Row With US That Wrecked Rand Puts South Africa’s IMF-Beating Record at Risk

A diplomatic row between the US and South Africa that’s sent the rand to its weakest level on record against the dollar may quash Pretoria’s record of outperforming International Monetary Fund expectations for key budget metrics.

(Bloomberg) — A diplomatic row between the US and South Africa that’s sent the rand to its weakest level on record against the dollar may quash Pretoria’s record of outperforming International Monetary Fund expectations for key budget metrics. 

Years after fiscal buffers were eroded by an era of government graft and bailouts for dysfunctional state-owned companies, the National Treasury’s resolve to stabilize public finances led to significant improvements in state debt and budget deficits. It even beat IMF estimates for the key metrics every year since 2020.   

Staff of the Washington-based lender that visited South Africa and met local authorities in March are scheduled to present their findings to its executive board Monday. While the IMF cut its gross domestic product forecast for Africa’s most-industrialized economy to 0.1% from 1.2% and predicted that the budget deficit would widen through the fiscal year ending March 2026 in the days after the visit, it’s expected to publish a full report with estimates for other key metrics this week.  
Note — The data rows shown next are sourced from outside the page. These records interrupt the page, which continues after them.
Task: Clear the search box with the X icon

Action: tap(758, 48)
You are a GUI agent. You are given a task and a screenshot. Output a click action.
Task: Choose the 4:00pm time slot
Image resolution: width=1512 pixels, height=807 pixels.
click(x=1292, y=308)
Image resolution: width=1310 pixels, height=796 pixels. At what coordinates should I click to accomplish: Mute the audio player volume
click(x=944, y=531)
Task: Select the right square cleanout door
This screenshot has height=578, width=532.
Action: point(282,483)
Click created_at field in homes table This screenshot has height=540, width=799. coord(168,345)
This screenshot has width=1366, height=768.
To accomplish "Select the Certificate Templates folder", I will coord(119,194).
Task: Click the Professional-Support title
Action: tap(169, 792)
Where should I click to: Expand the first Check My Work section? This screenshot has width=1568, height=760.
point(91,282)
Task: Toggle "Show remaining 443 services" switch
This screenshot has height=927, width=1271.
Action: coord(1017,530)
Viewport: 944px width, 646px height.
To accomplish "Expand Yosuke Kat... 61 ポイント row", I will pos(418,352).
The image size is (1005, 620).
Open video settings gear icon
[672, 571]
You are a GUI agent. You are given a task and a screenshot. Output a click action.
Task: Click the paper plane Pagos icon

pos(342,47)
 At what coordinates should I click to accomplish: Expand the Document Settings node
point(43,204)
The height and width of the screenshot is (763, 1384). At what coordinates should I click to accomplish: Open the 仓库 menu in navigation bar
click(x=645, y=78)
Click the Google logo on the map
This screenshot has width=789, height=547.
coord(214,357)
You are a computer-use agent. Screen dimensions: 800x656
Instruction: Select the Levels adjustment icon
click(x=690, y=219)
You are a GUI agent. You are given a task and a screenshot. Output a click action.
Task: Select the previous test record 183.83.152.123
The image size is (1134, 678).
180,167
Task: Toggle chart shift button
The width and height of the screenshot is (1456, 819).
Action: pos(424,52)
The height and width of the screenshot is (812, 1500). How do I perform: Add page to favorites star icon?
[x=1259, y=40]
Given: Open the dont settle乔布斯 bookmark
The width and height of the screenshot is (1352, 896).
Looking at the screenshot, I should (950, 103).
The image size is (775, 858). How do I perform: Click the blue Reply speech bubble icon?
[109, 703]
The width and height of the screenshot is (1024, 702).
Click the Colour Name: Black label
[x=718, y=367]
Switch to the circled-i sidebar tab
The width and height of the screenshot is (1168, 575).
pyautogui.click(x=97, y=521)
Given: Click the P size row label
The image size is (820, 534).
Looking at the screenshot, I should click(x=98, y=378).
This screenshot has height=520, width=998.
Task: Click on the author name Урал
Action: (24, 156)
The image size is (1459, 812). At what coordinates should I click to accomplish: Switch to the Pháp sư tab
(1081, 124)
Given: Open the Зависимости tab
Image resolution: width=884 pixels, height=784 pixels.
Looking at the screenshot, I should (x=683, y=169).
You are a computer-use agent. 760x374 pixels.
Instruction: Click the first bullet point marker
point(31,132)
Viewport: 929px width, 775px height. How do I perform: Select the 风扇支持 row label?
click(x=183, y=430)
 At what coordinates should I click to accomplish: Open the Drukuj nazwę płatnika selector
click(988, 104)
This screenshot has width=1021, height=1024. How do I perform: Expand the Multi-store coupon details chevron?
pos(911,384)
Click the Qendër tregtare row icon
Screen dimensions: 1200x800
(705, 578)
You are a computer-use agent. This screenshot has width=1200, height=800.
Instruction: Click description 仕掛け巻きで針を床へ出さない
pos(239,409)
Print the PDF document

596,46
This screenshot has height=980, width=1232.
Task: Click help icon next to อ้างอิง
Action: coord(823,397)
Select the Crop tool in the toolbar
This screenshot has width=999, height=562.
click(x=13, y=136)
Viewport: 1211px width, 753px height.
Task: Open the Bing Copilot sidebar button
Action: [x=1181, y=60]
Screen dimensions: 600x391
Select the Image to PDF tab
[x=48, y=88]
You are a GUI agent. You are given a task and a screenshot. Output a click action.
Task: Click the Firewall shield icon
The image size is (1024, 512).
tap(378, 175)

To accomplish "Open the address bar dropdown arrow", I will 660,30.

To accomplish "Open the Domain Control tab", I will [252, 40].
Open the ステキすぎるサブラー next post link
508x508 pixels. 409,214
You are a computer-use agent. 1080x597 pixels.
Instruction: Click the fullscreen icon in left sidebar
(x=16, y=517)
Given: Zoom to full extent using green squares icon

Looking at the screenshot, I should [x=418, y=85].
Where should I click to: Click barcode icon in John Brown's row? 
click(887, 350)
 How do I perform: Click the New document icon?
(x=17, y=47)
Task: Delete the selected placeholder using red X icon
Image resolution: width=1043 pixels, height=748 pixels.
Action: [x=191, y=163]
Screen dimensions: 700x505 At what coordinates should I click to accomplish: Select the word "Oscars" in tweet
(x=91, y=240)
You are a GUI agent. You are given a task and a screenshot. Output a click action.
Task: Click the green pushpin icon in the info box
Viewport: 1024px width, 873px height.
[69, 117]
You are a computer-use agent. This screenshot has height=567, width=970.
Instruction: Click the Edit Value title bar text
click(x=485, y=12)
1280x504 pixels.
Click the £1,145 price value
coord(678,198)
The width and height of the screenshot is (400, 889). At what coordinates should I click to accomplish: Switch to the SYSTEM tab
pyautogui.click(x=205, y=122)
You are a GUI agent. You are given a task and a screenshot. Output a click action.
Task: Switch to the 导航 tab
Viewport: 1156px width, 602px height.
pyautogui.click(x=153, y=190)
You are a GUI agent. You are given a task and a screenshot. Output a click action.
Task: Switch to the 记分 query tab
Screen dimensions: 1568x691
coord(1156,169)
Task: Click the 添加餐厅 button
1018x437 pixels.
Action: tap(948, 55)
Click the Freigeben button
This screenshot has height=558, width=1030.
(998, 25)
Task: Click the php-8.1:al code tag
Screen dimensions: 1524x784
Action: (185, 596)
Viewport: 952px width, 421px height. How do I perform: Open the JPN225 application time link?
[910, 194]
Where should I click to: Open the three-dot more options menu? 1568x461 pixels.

The report will come as severe power outages undermine the country’s economic growth prospects and add to the cost of doing business amid the country’s most aggressive interest-rate hiking cycle in at least two decades. It will also follow American allegations that Pretoria supplied weapons to Russia, which rattled traders concerned that the US could punish South Africa, and have weighed on the rand and government bonds. 

Rand weakness, increased price-growth and borrowing costs undermine efforts to rein in debt and reduce budget deficits, according to an analysis published by the National Treasury in February. At the time, it said one percentage point increases in inflation and interest rates, together with a one rand depreciation in the local currency against the dollar, would push combined government debt and loan-service costs up by more than 60 billion rand ($3 billion).

South Africa’s rand has weakened more than 12% against the dollar this year, making it the worst performer in a basket of 16 major currencies tracked by Bloomberg.

More stories like this are available on bloomberg.com

©2023 Bloomberg L.P.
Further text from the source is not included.